Petards reserves the right to waive all or any of conditions (b)
to (h) (inclusive) above, in whole or in part. Conditions (b) to
(h) (inclusive) must be fulfilled or waived by midnight on the 21st
day after the later of Day 21 and the date on which condition (a)
is fulfilled (or such later date as the Panel may agree). Petards
shall be under no obligation to waive or treat as fulfilled any of
conditions (b) to (h) (inclusive) by a date earlier than the latest
date specified above for the fulfilment thereof notwithstanding
that the other conditions of the Offer may at such earlier date
have been waived or fulfilled and that there are at such earlier
date no circumstances indicating that any of such conditions may
not be capable of fulfilment.
If Petards is required by the Panel to make an offer for Water
Hall Shares under the provisions of Rule 9 of the Code, Petards may
make such alterations to the conditions as are necessary to comply
with the provisions of that Rule.
The Offer (once made) will lapse if, before 3.00 p.m. on the
first closing date of the Offer or the date on which the Offer
becomes or is declared unconditional as to acceptances (whichever
is later), (i) the Offer or any part of it is referred to the
Competition Commission; or (ii) following a request to the European
Commission under Article 22(3) of the EC Merger Regulation in
relation to the Offer or any part of it, which request is accepted
by the European Commission, the European Commission initiates
proceedings under Article 6(1)(c) of the EC Merger Regulation.
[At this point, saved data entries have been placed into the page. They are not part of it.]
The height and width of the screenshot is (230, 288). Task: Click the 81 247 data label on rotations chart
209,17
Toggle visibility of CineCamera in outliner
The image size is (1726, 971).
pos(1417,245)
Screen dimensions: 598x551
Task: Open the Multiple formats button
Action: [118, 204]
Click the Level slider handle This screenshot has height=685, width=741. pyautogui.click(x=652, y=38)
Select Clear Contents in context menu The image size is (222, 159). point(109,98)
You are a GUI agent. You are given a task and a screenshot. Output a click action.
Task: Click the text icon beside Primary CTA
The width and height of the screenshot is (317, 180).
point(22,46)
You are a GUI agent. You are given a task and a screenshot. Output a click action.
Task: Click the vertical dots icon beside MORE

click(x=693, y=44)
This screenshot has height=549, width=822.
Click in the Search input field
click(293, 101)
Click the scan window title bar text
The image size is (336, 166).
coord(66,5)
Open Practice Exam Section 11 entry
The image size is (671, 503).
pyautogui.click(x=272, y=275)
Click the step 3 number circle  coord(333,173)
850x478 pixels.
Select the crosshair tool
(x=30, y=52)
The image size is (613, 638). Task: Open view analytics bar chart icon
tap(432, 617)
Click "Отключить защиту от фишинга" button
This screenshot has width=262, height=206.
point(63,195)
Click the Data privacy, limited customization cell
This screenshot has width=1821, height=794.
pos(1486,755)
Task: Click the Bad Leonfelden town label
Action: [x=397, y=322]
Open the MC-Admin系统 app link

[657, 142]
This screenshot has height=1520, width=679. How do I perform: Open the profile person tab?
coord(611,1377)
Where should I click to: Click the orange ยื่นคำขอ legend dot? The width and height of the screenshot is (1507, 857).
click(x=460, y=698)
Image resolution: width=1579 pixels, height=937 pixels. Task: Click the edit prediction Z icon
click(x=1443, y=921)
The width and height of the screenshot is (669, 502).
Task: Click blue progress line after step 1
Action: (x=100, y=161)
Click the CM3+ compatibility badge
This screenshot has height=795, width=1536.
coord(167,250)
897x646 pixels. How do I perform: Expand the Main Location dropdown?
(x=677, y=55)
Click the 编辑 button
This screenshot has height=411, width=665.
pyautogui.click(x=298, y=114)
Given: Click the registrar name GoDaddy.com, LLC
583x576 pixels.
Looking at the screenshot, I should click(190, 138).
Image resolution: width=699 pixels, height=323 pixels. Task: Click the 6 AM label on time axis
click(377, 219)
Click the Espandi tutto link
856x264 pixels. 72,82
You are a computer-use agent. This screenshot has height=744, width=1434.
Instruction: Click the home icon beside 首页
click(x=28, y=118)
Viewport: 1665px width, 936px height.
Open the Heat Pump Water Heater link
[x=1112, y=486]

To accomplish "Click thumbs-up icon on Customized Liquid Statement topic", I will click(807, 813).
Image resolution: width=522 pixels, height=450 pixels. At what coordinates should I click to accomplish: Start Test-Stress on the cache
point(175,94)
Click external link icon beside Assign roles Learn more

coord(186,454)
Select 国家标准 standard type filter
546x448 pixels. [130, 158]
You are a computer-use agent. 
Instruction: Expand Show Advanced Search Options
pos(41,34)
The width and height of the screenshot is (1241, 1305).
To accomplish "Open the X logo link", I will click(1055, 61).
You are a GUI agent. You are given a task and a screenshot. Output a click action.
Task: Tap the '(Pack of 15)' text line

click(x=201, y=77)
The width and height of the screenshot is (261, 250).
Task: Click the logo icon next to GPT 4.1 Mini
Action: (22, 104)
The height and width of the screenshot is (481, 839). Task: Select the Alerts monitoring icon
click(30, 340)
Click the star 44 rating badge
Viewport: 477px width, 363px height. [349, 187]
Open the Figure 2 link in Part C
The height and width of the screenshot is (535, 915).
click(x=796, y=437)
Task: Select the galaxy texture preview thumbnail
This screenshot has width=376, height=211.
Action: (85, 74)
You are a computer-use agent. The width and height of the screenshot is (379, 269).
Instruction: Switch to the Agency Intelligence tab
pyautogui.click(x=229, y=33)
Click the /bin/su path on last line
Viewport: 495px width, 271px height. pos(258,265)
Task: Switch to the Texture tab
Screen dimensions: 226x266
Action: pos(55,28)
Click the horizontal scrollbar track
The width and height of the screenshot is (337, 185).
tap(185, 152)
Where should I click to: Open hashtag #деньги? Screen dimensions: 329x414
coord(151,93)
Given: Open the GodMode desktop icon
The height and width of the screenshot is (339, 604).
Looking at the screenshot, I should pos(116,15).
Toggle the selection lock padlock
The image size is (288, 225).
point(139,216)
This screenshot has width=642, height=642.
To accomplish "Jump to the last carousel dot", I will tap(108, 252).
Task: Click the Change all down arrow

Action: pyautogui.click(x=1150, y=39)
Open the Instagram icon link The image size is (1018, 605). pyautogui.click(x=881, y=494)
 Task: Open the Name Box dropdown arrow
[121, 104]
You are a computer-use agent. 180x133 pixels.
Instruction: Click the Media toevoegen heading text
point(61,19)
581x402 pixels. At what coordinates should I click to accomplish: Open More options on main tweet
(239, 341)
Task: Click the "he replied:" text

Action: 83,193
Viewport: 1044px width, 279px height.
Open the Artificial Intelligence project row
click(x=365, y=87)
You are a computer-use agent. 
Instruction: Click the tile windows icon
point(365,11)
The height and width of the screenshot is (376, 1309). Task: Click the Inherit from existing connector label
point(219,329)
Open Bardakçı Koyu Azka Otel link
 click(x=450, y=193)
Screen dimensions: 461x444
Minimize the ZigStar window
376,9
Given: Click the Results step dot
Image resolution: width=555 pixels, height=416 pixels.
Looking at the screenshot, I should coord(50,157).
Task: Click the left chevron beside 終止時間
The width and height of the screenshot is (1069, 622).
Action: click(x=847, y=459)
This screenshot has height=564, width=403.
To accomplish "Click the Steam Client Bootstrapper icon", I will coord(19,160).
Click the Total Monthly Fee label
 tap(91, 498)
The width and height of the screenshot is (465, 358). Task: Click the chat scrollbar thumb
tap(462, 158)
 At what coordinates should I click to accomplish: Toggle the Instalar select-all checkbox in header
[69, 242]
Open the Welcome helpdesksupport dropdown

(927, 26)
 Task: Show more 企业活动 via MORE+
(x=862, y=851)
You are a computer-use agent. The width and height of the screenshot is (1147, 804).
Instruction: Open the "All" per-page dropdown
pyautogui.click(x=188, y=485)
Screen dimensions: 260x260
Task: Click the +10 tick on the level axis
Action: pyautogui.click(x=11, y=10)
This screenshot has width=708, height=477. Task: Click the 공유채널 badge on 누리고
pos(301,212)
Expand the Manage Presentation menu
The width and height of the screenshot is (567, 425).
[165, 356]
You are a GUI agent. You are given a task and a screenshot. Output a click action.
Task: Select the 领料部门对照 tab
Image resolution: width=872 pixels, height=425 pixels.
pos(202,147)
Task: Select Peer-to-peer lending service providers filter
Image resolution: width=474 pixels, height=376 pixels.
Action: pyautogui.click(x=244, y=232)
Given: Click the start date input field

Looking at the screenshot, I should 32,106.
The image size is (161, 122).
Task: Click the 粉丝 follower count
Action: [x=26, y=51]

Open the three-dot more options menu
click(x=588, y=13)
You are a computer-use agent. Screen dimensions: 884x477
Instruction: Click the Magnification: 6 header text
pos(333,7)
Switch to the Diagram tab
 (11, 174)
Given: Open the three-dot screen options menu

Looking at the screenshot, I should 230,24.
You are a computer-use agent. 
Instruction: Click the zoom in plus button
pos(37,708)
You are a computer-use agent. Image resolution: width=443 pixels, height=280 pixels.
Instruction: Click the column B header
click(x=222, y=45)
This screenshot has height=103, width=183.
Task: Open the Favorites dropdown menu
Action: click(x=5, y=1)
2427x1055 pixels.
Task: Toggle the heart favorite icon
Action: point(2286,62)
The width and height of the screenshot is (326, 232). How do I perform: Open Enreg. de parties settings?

If the Offer (once made) lapses, it will cease to be capable of
further acceptance and accepting Water Hall Shareholders and
Petards will cease to be bound by acceptances submitted on or
before the time when the Offer lapses.
APPENDIX II
BASES AND SOURCES
Unless otherwise stated in this Announcement:
(a) financial information relating to Petards has been extracted
from the audited accounts of Petards for the year ended 31 December
2012 and financial information relating to Water Hall has been
extracted from the audited accounts of Water Hall for the financial
year ended 31 December 2012;
(b) the value of the Offer is based on full acceptance of the
Offer and calculated upon the 79,638,755 Water Hall Shares in issue
as at 28 June 2013 (being the last practicable date prior to the
date of this Announcement) and the further 8,000,000 new Water Hall
Shares to be issued assuming full conversion of the Water Hall Loan
Note but excluding the effects of any of the Water Hall Share
Options;
(c) all share prices for Petards and Water Hall Shares are
derived from the AIM Appendix of the Daily Official List; and
.
APPENDIX III
DEFINITIONS
"AIM" a market operated by the London Stock Exchange
"Announcement" this announcement
"Bankers" Petards' former bankers, Lloyds TSB Commercial
Finance Limited and Bank of Scotland Plc
"Beaumont Cornish" Beaumont Cornish Limited, Water Hall's Rule
3 Adviser, authorised and regulated by the
FCA
"business day" any day which is not a Saturday, a Sunday or
a public holiday in England and Wales
"Canada" Canada, its possessions, provinces and territories
and all areas subject to its jurisdiction or
any political subdivision thereof
"certificated" or in relation to a share or other security, not
"in certificated form" in uncertificated form (that is, not in CREST)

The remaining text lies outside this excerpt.